Explaining the Normative

Andrew Marantz writes from inside the New Yorker about online extremism, the far right, and what he calls the hijacking of the American conversation. His normative vocabulary runs through every paragraph. Norms. Democratic backsliding. Disinformation. Extremism. The public sphere. Turner’s question runs underneath all of it: where does the authority for these terms come from?
Marantz never defends his normative premises. He assumes them. The American conversation has a proper form. Certain people speak inside it. Others seize it illegitimately. The owners are never named, but they are implied. They are the institutions Marantz writes from, the readership he writes for, the professional class that shares his training.
When Marantz calls something extreme, he treats the center as fixed. Turner might press: what establishes this center? Marantz produces no argument. The center is the position of his own coalition, presented as the position of civilization.
Consider his use of “disinformation.” The word looks descriptive. It is normative. To call speech disinformation is to claim the authority to draw the line between truth and falsehood, and to draw that line where one’s coalition draws it. Marantz never defends the authority. He proceeds as if it requires no defense.
Marantz quotes Karl Popper (1902-1994) on the paradox of tolerance, and the citation supplies normative weight. Turner notes that philosophical citation does not stop the question, it relocates it. The authority of philosophy is also a set of professional habits universalized. The regress has no bottom.
His subjects, Mike Cernovich, Milo Yiannopoulos, Cassandra Fairbanks, the Proud Boys, various Reddit communities, get profiled with attention but framed as violations of standards Marantz never states. The standards are the standards of New Yorker liberalism, trained into staff writers over years of editing, citation, and selection. Turner’s claim: these standards are coalition habits dressed as democratic norms.
The “techno-utopians” of Marantz’s subtitle made empirical predictions that failed.
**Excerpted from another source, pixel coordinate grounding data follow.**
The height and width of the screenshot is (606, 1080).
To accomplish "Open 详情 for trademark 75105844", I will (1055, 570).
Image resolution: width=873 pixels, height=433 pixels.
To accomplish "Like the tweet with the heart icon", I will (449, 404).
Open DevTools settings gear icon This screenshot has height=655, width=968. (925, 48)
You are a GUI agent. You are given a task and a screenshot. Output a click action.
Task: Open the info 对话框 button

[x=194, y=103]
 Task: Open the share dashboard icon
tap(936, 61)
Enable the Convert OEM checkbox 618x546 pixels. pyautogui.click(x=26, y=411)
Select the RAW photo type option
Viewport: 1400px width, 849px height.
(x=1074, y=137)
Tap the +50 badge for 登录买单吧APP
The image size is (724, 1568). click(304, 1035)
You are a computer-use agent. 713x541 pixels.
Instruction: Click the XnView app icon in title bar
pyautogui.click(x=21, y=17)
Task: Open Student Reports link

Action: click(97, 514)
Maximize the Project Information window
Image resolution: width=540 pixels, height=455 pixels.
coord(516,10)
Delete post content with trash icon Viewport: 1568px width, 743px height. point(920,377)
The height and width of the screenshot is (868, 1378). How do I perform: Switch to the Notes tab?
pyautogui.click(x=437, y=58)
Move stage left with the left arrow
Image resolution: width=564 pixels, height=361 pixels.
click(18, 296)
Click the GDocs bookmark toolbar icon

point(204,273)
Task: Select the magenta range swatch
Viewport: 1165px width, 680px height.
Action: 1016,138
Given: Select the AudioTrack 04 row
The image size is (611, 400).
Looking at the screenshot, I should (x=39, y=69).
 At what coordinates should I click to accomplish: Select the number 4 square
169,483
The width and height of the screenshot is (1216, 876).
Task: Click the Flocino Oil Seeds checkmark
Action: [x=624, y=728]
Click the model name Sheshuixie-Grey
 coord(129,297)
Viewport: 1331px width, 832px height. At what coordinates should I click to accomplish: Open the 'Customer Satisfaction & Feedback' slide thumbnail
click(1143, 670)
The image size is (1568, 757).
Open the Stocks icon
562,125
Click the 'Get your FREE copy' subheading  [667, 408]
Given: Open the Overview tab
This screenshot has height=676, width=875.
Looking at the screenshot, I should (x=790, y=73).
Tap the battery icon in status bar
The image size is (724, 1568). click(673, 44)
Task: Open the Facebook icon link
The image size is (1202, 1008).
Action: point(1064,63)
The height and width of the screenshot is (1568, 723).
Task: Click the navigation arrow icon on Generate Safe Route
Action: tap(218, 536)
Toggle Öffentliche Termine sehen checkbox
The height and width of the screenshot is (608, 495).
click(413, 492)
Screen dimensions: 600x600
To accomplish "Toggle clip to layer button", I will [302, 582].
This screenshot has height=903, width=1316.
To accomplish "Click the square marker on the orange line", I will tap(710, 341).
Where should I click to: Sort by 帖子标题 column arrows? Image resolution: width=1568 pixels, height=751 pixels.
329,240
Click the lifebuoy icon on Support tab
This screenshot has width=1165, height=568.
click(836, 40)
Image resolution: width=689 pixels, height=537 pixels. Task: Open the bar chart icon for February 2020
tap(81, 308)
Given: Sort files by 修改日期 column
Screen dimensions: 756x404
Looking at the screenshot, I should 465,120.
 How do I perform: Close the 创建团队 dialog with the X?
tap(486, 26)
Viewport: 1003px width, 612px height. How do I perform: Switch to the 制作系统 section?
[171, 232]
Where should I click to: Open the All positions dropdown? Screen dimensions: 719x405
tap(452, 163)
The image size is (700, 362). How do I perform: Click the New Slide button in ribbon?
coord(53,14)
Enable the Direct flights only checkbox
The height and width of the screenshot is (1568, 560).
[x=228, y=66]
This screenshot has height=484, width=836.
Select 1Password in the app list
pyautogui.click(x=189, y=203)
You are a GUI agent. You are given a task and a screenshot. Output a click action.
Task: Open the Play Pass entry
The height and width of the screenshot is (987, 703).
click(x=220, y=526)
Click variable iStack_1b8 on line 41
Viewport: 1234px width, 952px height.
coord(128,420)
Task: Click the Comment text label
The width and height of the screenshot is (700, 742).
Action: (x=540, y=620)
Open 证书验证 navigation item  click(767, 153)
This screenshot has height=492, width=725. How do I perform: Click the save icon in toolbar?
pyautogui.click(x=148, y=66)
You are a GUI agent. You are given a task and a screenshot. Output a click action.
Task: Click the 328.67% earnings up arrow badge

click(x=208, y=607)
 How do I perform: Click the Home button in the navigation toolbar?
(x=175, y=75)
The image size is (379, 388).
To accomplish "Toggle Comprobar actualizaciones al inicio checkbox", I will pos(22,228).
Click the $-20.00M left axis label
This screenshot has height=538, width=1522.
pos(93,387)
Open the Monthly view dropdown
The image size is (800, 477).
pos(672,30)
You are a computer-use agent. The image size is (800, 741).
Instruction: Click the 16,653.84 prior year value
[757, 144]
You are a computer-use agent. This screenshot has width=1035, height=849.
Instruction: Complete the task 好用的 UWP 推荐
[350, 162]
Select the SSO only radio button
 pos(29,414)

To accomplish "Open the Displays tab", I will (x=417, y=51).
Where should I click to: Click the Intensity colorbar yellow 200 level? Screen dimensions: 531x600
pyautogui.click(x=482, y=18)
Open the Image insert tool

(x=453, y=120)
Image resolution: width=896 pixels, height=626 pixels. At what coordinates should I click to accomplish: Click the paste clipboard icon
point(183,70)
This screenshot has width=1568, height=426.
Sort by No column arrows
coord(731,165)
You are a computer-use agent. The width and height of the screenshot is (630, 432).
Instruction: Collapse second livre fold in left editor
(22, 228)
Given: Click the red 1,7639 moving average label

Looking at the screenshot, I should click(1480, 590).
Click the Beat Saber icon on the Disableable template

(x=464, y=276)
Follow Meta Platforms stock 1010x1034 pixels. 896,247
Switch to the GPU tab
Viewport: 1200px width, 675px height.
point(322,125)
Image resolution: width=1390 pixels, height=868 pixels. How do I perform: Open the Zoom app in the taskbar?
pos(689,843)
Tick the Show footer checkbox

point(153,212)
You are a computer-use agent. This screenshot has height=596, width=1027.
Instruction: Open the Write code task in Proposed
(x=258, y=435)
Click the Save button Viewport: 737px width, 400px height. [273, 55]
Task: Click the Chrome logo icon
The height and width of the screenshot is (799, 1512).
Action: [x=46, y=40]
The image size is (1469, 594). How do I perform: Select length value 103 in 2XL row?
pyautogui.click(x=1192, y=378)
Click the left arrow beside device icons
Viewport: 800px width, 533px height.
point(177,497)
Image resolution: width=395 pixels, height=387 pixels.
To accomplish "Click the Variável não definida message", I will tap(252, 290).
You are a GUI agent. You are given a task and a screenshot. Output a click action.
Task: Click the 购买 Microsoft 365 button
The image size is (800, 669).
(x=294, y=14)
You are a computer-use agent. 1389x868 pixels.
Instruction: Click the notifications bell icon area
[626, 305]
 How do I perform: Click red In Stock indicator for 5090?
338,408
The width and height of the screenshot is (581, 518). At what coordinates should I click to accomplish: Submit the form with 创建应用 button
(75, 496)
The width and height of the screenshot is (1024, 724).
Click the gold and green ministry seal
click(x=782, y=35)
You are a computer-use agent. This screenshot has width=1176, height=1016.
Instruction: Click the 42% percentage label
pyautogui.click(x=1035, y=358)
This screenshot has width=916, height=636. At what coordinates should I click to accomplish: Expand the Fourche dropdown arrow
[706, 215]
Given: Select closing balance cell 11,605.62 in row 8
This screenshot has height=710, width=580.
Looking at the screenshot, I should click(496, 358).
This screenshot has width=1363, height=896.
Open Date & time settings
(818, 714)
The internet did not produce the conversation those men expected. Marantz reads the failure as moral. Turner reads it as predictive. A failed forecast is not a moral collapse, but Marantz’s normative vocabulary cannot tell the difference, because the vocabulary collapses the empirical question into the moral one before the question can be posed.
Marantz writes about Reddit and the “manosphere” as failures of norms. Those spaces have norms. The norms differ from his. The conflict runs norms against norms. Framing it as norms against chaos hides what is happening, which is one coalition naming its own habits “the norms” and a rival coalition’s habits “extremism.” Turner’s lifelong target is this exact move, the conversion of local coalition discipline into universal normative authority by sleight of vocabulary.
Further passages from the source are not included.